UV-activated hydrosilylation: a facile approach for synthesis of hyperbranched polycarbosilanes

• Published in: Applied organometallic chemistry Vol. 23; no. 7; pp. 277 - 282
• Main Authors: Zhang, Guo-Bin, Kong, Jie, Fan, Xiao-Dong, Li, Xin-Gui, Tian, Wei, Huang, Mei-Rong
• Format: Journal Article
• Language: English
• Published: Chichester, UK John Wiley & Sons, Ltd 01.07.2009
• Subjects: hydrosilylation; hyperbranched; polycarbosilane
• ISSN: 0268-2605; 1099-0739
• DOI: 10.1002/aoc.1511

A facile approach for synthesis of hyperbranched polycarbosilane from AB2 monomer via UV‐activated hydrosilylation is presented in this communication. The polymerization process was monitored using real‐time FTIR spectroscopy and the resulting hyperbranched polycarbosilanes were characterized using 1H‐NMR, 13C‐NMR, 29Si‐NMR and SEC/MALLS. It is found that hyperbranched polycarbosilane can be synthesized from methyldiallylsilane via UV‐activated hydrosilylation with bis(acetylacetonato)platinum(II) as catalyst. The polymerization activated by UV irradiation was much faster than that under thermal conditions. The similar degree of branching, average number of branch units and the exponent of the Mark–Houwink equation demonstrate that the hyperbranched polycarbosilane synthesized via UV‐activated polyhydrosilylation possesses almost the same branching structure as that synthesized via thermal‐activated polyhydrosilylation. Copyright © 2009 John Wiley & Sons, Ltd. A facile approach for synthesis of hyperbranched polycarbosilane from AB2 monomer via UV‐activated hydrosilylation with bis(acetylacetonato)platinum(II) as catalyst is presented in this communication.
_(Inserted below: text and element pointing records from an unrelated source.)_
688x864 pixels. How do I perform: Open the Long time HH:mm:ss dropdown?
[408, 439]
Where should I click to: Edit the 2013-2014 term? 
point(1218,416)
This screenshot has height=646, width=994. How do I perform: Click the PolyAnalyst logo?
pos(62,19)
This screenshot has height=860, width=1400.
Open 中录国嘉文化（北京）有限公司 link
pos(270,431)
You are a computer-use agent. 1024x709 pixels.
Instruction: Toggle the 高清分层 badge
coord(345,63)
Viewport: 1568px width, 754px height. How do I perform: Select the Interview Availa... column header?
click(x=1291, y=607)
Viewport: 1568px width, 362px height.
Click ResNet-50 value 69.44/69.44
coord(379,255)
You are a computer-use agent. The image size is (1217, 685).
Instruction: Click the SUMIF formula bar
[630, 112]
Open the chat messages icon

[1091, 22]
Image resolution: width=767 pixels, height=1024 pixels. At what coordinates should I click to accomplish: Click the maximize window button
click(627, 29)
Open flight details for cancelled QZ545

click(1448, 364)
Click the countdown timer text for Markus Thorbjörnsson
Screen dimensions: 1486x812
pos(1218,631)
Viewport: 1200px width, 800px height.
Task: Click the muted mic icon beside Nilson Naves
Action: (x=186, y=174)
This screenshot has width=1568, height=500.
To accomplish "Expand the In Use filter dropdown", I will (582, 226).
Real‐time FTIR results indicate that the polymerization activated by UV irradiation was much faster than that initiated under thermal condition. The degree of branching, average number of branch units and the exponent of the Mark– Houwink equation demonstrate that the hyperbranched polycarbosilane synthesized via UV‐activated polyhydrosilylation shows similar branching structure compared with the polycarbosilane synthesized via thermal‐activated polyhydrosilylation.